Pero no había forma humana de encenderlo. La madera, insuficientemente seca, solo servía para hacer señales de humo en un hipotético escenario del salvaje oeste. Al rato lo dejé por imposible, y me acerqué al cisne para curarle las posibles heridas, pero, al acercarme, no estaban ni el cisne ni el abrigo.
Busqué por toda la casa, pero no había ni rastro de ellos. Sin abrigo, sin pieza de caza alguna, muerto de frío y agotado. No podía tornarse ya peor el día. Decidí marcharme a la cama, aunque todavía faltaba para la noche, el atardecer estaba avanzado, y yo estaba derrotado.
Me despertó un ruido en mitad de la noche. A ciegas, busqué las cerillas, y encendí el candelabro de la mesita de noche. Ya había cesado de nevar, y aunque la nieve reposaba generosamente en la ventana, se podía ver el exterior. Una luna llena se dibujaba sobre un inmenso mar de copos blancos, de árboles caducos conquistados por el antónimo del negro, y los perennes pinos formaban dualidades diversas con el paisaje. La oscuridad, cerrada, con las estrellas tapadas por nubes grises, que se arremolinaban también junto al preciado satélite. El viento había cesado, y solo la calma parecía reinar, exceptuando los lejanos aullidos de los lobos.
El sonido causante de mi reciente vigilia había sido el crepitar del fuego, que estaba encendido. Mi cara de sorpresa fue de risa, pues no tenía ni la más remota idea de cómo había podido suceder aquello. Me levanté de la cama y fui a observar aquello más de cerca.
Entonces, se apagó el fuego, y la luz del candelabro. Apareció una figura femenina, iluminada solamente por la luz que daba la luna desde el exterior. Llevaba únicamente por vestido un abrigo, sin abrochar, capucha puesta sobre la cabeza: Aquel era mi abrigo.
No supe cómo reaccionar. Aquella magnífica figura se acercaba cada vez más, parsimoniosamente, con seguridad, hacia mí. Los pensamientos se agolpaban en mi cabeza a toda velocidad, como un accidente de coche en cadena, ¡pah!, imagine un montón de bólidos contra la pared.

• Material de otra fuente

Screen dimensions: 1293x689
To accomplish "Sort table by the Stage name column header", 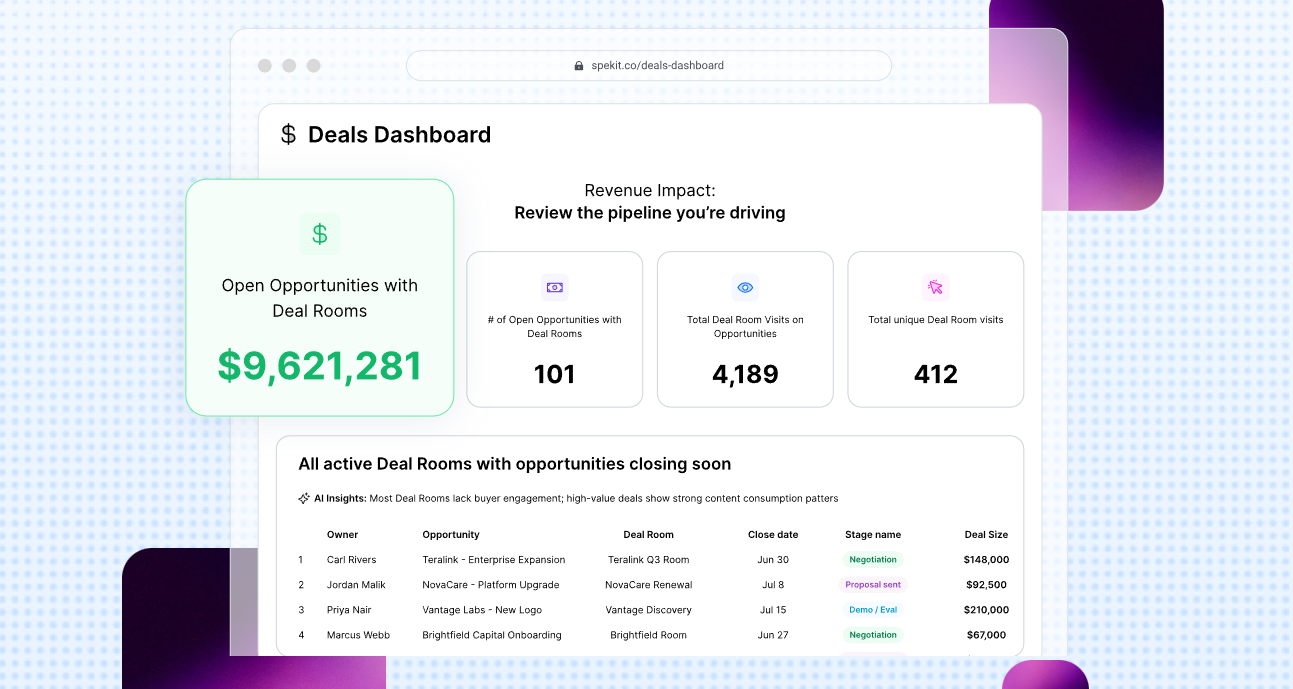I will coord(873,535).
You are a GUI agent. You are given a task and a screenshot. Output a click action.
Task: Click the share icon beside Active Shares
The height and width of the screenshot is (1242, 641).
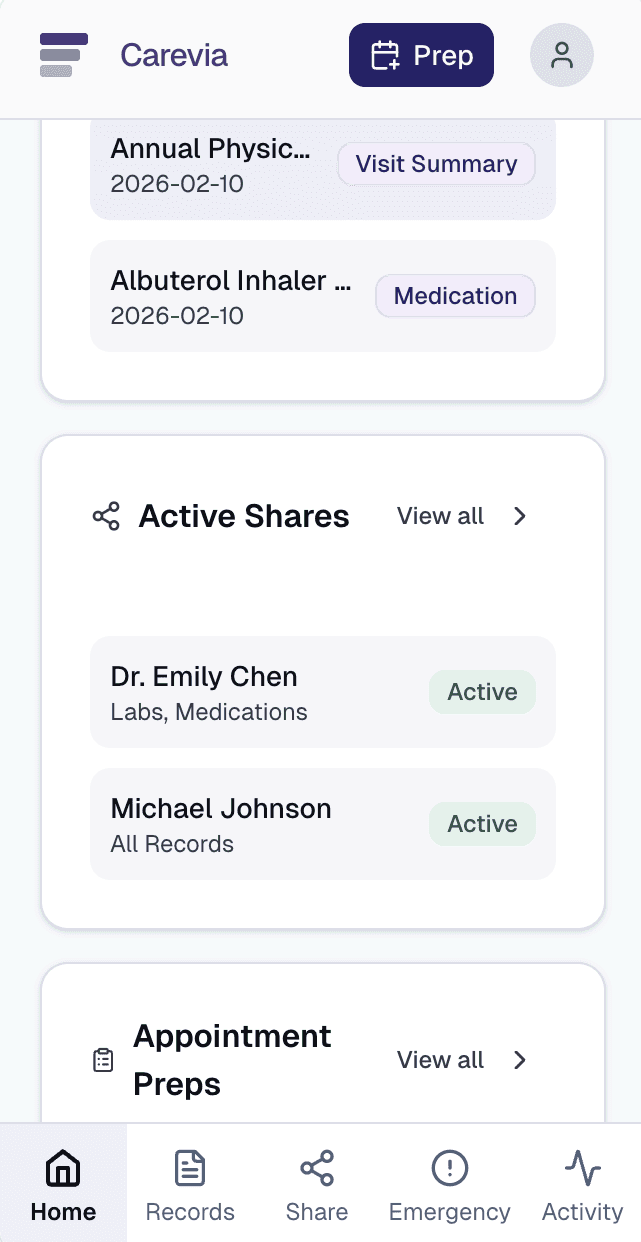coord(106,516)
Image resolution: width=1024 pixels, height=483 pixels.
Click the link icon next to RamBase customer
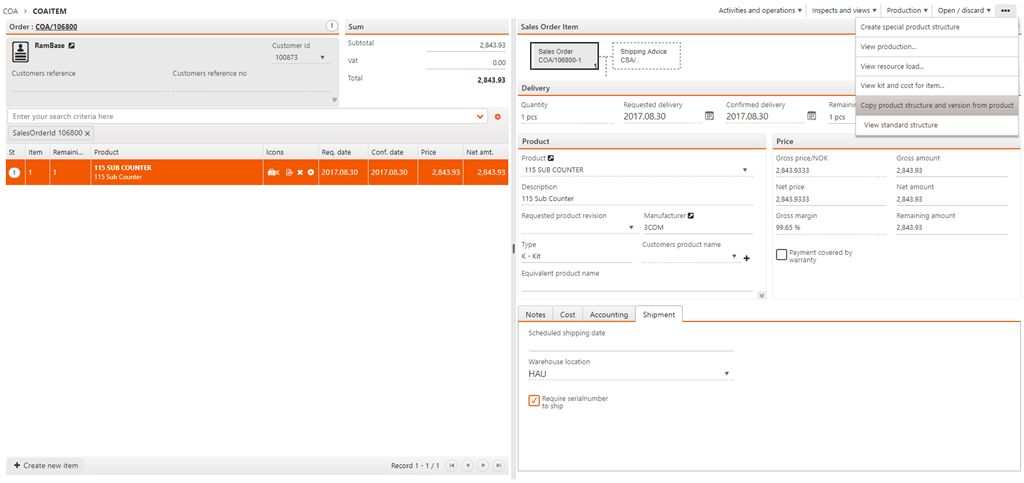tap(71, 46)
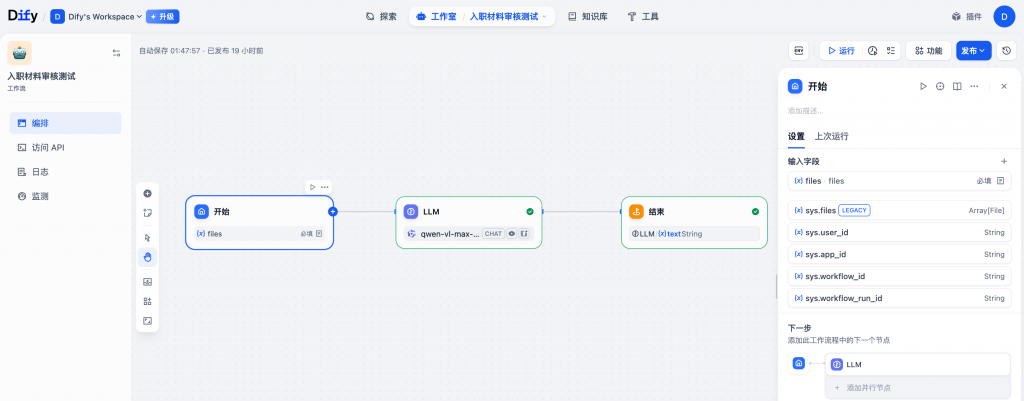Image resolution: width=1024 pixels, height=401 pixels.
Task: Click the checklist icon next to Run
Action: click(x=890, y=50)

De lo que no dudaba era que aquella mujer era hermosa, las líneas de su cuerpo, elegantemente definidas; sus pechos, contorneados; y la luz de sus ojos, más brillante que la luz que recibía la luna.
Cuando estaba prácticamente frente a mí, se quitó la capucha y dejó ver su larga melena. Lisa, con cabellos similares a hilos perfectamente formados de las manos de dioses artesanos.
Al estar junto a mí, me dio un abrazo, y, susurrándome al oído, me dijo:
- Gracias.
Se apartó un poco y me dio un fugaz beso en los labios. Inmediatamente después, mis párpados empezaron a pesar más y más, y mi cabeza no me respondía, solo podía caer rendido a la cama.
Al despertar, ya era por la mañana, y gran parte del color predominante durante la noche, había desaparecido. Caían gotas de los árboles marchitos, iluminadas por el sol naciente; el suelo, aún con una capa notable, era lo único que había sobrevivido. A mi lado, dentro de la cama, se encontraba el cisne que había desaparecido el día anterior, curado de sus heridas, y con un brillo en los ojos que me resultaba familiar.
A partir de aquel día, me encontré con unas experiencias similares, en las que, al anochecer, una chica cuidaba de mí, con la misma ternura que yo cuidaba a aquel cisne. Rara vez dijo palabra alguna, pero siempre que dormía junto a mí, sin caer yo presa de su embrujo, en mis oídos retumbaba una y otra vez un nombre: Helena.